Снегопад

Илья Демичев
Нельзя сказать, что город засыпало снегом… Отнюдь! Город им пока просто припорошило. Просто для почти бесснежных зим такое событие в середине ноября казалось чем-то из ряда вон выходящим. Безостановочно падающая на землю, деревья, на фонари и на машины бело-серая масса, или наоборот, мерцающая в свете тех же фонарей, кружащаяся в легком танце тонкая взвесь – они придавали окружающей действительности ощущение нереальности. Не сказочности, не ощущение сна, который ткни пальцем и он распадется, открывая за собой настоящий, раз и навсегда определенный мир, но какого-то непрекращающегося восхищенного, но в то же время и полноценного, объемного… чего?.. Мысль зацепилась, забарахталась, и стало понятно, что меня уже в который раз несет по кругу.

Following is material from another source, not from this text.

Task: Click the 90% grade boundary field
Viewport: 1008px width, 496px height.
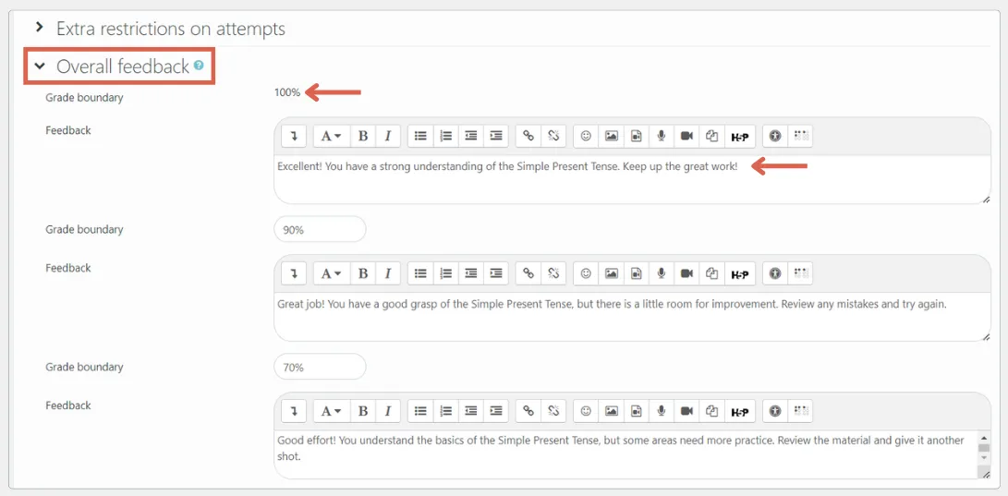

Автобусов все не было, и одиночество на остановке, да еще и в таком волшебном окружении, несколько нервировало. Круглосуточный магазин перемигивался огоньками и ярко светил окнами, но и это буйство красок как-то тонуло в непрестанном ниспадении тысяч и тысяч невесомых хлопьев. Раскрыв ладонь я задумчиво смотрел, как на черной коже перчаток доживают свою короткую жизнь снежинки. Пушистые и большие, они печально и бездумно приземлялись – и постепенно стаивали, превращаясь в бисеринки воды. Впрочем, их тут же заменяли припозднившиеся подружки – и все повторялось заново.
Было тепло.
А автобусов не было. Ну и что? В таком снегопаде время перестает иметь значение, равно как и расстояние, стремление или перемещение. А потому – зачем мне автобус? Редкие машины и почти полное отсутствие прохожих только укрепляли в таких мыслях. Хотелось лечь на спину в укромном сугробике – и лежать целую вечность, ощущая холодные касания снежинок – и влагу их растаявших жизней.
Четко шагая по остановке – шесть шагов в одну сторону, шесть в другую, вдоль бордюра, параллельно цепочкам фонарей и пробегающим машинам – я негромко напевал обрывки разных песен, что крутились в голове, смешивая их в одно большое поппури. Мелодии переходили одна в другую, выплетая какой-то невообразимый узор – без конца, без начала, вроде бы и наполненный, но в то же время пустой… как снегопад. Как мир под снегом. Постепенно голос повышался - пустота и одиночество мало способствуют соблюдению приличий. Мне нравились ощущения от самого процесса напевания – вибрация в груди, в горле… Слова песен, эти ощущения и окружающее странно гармонировали друг с другом.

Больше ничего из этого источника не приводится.